Reading the data below, count the lines that carry the string "April". Give nothing but the count.

Dataset extract:
--*--

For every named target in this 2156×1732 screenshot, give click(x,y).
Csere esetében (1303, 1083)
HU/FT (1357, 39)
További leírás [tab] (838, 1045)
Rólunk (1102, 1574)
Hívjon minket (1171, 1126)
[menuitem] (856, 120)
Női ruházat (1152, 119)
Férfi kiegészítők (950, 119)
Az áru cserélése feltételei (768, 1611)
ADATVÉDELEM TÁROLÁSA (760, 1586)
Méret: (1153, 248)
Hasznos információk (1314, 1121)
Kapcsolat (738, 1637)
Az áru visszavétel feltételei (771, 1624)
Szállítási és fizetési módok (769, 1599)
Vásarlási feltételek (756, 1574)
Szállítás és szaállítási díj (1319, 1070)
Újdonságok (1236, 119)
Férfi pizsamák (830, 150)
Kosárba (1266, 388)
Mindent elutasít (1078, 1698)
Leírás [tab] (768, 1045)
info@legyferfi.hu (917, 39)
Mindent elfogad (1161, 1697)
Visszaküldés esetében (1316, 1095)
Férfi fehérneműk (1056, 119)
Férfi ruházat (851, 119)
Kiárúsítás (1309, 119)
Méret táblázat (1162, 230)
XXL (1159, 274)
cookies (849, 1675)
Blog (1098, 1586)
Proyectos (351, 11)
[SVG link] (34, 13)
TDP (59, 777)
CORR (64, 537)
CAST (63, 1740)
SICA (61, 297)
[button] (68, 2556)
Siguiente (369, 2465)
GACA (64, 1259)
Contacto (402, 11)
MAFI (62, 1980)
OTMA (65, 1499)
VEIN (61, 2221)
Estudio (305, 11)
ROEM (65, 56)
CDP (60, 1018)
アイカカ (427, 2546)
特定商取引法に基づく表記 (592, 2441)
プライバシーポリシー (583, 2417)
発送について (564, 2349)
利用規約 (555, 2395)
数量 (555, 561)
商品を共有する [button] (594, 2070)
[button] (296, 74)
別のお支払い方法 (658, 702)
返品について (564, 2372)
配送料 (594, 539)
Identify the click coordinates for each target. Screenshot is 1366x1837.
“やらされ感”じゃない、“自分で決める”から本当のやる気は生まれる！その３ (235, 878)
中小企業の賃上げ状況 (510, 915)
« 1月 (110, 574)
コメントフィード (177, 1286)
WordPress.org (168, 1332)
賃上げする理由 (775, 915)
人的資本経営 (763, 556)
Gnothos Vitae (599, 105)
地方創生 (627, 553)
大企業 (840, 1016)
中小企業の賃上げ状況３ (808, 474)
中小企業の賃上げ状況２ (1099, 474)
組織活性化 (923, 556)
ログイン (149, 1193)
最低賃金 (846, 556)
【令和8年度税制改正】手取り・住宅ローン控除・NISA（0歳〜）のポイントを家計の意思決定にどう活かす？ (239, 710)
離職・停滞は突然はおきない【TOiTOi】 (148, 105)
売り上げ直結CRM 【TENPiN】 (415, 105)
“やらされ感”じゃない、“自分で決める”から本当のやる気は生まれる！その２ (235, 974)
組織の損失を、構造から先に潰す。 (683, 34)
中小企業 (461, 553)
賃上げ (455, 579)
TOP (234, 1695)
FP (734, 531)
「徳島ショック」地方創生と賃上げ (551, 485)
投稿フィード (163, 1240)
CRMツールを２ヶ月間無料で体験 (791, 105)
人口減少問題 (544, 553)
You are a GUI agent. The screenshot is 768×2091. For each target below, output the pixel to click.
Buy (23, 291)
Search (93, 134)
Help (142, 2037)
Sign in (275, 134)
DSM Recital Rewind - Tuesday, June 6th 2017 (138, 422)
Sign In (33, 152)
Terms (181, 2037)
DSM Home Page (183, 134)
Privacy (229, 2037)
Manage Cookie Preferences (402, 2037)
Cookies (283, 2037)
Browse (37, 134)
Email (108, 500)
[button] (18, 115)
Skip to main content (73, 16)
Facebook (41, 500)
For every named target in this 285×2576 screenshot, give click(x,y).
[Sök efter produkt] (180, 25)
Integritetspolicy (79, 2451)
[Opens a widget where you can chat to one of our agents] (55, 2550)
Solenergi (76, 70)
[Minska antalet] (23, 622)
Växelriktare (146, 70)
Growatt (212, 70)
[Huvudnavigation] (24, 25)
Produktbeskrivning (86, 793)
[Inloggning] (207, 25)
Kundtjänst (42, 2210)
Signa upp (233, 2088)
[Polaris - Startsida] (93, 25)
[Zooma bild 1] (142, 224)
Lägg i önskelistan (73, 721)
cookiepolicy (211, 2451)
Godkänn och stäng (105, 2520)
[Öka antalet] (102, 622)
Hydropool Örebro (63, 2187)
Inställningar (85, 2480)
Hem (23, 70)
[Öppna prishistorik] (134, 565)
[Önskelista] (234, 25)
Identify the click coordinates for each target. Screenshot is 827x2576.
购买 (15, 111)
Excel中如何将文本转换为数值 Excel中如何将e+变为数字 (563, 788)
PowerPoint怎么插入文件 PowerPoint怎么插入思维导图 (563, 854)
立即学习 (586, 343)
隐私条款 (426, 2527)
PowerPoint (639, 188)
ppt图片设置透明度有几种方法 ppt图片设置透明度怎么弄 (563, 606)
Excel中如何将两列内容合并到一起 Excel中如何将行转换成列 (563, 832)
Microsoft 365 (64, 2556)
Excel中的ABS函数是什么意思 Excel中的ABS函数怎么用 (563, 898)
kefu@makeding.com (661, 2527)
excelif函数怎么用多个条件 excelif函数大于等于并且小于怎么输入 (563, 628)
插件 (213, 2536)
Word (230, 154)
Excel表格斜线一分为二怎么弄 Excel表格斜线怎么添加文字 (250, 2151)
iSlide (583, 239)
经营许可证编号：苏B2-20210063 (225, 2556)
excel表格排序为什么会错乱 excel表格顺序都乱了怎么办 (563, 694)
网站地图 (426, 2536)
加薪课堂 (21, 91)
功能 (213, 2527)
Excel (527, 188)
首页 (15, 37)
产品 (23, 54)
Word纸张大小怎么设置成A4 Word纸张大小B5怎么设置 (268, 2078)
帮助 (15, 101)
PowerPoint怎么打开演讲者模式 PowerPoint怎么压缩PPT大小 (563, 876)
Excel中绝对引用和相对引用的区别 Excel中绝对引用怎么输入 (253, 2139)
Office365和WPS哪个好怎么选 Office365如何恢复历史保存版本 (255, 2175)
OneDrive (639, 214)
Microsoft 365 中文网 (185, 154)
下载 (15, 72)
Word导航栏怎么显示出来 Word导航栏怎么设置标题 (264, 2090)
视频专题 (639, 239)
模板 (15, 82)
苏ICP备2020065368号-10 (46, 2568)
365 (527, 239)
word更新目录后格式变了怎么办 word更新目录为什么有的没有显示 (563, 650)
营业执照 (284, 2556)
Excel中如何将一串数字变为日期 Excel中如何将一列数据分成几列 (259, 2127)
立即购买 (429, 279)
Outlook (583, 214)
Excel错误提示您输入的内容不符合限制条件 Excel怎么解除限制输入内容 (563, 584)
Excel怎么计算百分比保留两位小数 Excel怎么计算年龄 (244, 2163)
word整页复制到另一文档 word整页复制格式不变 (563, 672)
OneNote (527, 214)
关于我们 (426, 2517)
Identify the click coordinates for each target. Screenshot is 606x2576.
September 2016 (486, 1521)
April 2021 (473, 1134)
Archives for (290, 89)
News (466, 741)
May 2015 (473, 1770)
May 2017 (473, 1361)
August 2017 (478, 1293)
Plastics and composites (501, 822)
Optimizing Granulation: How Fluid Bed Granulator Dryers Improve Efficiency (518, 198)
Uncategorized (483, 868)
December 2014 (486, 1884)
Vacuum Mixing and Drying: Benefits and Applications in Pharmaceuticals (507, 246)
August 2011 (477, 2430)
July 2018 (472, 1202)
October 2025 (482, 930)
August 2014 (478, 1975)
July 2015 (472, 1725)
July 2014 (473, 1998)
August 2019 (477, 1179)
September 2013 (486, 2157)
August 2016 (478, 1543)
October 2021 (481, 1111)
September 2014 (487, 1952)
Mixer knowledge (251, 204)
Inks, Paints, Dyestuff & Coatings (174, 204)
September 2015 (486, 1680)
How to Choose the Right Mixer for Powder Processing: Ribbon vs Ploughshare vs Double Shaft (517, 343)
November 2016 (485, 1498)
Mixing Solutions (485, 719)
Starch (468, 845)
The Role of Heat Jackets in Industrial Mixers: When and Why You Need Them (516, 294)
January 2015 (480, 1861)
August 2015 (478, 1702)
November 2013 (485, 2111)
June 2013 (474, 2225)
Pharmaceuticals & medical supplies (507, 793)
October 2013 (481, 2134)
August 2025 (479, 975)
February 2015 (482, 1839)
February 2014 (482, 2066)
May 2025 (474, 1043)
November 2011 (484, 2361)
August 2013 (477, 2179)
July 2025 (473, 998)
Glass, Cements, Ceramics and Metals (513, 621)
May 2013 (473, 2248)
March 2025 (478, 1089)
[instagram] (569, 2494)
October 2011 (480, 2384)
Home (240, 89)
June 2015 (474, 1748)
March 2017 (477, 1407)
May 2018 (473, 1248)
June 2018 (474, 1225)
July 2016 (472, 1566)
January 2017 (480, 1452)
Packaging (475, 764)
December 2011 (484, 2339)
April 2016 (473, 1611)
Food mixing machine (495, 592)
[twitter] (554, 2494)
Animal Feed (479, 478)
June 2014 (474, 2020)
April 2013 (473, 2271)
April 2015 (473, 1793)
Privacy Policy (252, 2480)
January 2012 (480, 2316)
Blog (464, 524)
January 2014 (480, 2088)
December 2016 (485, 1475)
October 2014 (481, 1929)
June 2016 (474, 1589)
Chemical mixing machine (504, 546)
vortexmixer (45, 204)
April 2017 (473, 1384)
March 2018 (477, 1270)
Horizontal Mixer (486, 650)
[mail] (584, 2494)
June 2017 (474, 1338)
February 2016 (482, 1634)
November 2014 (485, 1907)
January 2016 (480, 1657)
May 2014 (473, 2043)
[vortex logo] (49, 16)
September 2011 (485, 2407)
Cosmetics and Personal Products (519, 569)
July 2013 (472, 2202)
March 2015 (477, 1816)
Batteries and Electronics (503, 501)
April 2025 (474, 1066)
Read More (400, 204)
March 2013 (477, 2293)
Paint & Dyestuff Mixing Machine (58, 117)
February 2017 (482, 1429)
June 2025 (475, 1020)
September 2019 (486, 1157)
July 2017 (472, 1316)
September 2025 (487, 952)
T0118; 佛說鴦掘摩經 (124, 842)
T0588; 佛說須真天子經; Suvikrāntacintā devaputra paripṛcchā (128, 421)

--*--

Solution: 6